You can set the mode field to either heterogeneous or homogeneous. In the
former, the actor network is partitioned across CPU cores and an FPGA, whereas
in the latter the work is only partitioned across multiple cores. Note that in
heterogeneous mode, only actors that have a valid systemc profile will be
considered for hardware. This is a way for you to pin some actors to software
by essentially excluding them from the systemc profile xml file.
The tool will generate a bunch of .xcf and .xml files. xcf files can be
given to streamblocks using the --xcf-path to specify which actors are
placed on hardware and which are placed on software.
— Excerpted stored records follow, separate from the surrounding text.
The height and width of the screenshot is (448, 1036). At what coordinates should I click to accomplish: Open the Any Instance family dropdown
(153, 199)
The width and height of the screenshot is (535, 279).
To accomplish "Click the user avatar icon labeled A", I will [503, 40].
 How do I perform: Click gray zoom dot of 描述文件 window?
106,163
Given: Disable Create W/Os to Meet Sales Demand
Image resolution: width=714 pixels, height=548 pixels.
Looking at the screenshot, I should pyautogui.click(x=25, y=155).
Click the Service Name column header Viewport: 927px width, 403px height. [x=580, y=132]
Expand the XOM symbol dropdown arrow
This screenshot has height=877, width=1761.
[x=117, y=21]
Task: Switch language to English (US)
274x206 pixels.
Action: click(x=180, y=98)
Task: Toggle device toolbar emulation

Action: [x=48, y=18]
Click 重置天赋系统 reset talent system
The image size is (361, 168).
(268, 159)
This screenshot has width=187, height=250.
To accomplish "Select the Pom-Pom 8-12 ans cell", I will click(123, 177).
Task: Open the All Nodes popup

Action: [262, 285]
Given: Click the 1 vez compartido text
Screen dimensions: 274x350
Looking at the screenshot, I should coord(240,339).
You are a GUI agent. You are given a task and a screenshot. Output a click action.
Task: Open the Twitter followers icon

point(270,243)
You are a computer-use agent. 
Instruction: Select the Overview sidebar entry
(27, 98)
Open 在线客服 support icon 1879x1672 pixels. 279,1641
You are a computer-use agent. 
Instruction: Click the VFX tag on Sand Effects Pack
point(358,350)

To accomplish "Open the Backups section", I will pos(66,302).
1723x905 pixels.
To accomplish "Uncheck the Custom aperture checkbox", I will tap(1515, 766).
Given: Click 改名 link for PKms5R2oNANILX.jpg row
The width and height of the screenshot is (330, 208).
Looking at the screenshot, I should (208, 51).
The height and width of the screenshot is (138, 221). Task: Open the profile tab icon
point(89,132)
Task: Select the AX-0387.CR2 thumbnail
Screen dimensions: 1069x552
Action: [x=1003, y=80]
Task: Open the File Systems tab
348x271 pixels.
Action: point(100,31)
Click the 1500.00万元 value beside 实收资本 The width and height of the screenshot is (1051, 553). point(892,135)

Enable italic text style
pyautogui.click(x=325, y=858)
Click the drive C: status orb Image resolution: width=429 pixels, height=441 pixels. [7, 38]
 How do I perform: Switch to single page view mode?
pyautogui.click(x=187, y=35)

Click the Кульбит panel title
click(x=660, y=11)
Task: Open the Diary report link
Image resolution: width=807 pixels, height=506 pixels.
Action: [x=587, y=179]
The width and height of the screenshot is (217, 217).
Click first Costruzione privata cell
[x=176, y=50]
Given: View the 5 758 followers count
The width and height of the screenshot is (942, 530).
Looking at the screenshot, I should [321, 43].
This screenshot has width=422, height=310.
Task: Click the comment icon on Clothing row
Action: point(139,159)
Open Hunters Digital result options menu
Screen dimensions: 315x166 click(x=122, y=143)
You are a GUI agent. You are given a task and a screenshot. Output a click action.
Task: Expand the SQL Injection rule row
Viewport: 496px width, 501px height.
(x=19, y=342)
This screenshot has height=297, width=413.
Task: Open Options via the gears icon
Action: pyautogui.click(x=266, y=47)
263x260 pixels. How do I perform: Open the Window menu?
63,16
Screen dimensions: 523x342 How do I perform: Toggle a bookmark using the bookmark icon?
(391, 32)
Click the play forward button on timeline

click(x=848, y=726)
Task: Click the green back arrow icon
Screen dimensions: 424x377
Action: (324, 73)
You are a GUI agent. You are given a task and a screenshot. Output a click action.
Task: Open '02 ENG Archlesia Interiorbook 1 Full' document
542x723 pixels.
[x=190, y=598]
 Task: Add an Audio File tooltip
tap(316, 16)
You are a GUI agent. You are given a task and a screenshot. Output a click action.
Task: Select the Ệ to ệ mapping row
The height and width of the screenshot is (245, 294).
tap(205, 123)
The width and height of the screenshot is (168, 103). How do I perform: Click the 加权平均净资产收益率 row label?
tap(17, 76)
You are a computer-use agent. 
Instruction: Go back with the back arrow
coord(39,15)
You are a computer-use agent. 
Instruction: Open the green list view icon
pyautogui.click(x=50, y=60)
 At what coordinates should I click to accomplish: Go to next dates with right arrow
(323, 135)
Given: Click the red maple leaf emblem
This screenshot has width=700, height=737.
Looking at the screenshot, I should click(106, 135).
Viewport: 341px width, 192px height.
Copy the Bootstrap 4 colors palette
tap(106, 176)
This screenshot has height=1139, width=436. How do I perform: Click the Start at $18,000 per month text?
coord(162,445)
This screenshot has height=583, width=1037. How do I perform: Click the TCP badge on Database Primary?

The xml files are loaded
at runtime in the executable using the --cfile argument and specify the actor
to thread mappings.
├── heterogeneous
│ ├── 1 <== partitions found for a single core system
│ │ ├── multicore
│ │ │ ├── config_0.xml <== fed to --cfile argument at runtime
│ │ │ ├── config_1.xml
│ │ │ ├── config_2.xml
│ │ │ └── config_3.xml
│ │ └── xcf
│ │ ├── configuration_0.xcf <== fed to streamblocks using --xcf-path
│ │ ├── configuration_1.xcf
│ │ ├── configuration_2.xcf
│ │ └── configuration_3.xcf
│ ├── 2 <=== partitions found for a dual core system
│ │ ├── multicore
│ │ │ ├── config_0.xml
│ │ │ ├── config_1.xml
│ │ │ └── config_2.xml
│ │ └── xcf
│ │ ├── configuration_0.xcf
│ │ ├── configuration_1.xcf
│ │ └── configuration_2.xcf
| ├── hardware.json
├── unique
│ ├── unique_0.xcf <=
│ ├── unique_1.xcf
Each xcf file is therefore paired with an xml file. For instance,
heterogeneous/n/multicore/config_m.xml should be used with an executable
produced by heterogeneous/n/xcf/configuration_m.xcf.
The unique directory enumerates all the distinct hardware partitions (i.e.,
unique sub set of actors on hardware). This can be used to avoid redundant FPGA
implementation, for instance heterogeneous/1/xcf/configuration_2.xcf might be
the same as heterogeneous/2/xcf/configuration_3.xcf. The json files
hardware.json contains a mapping from every
heterogeneous/n/xcf/configuration_m.xcf to a unique/unique_p.xcf file.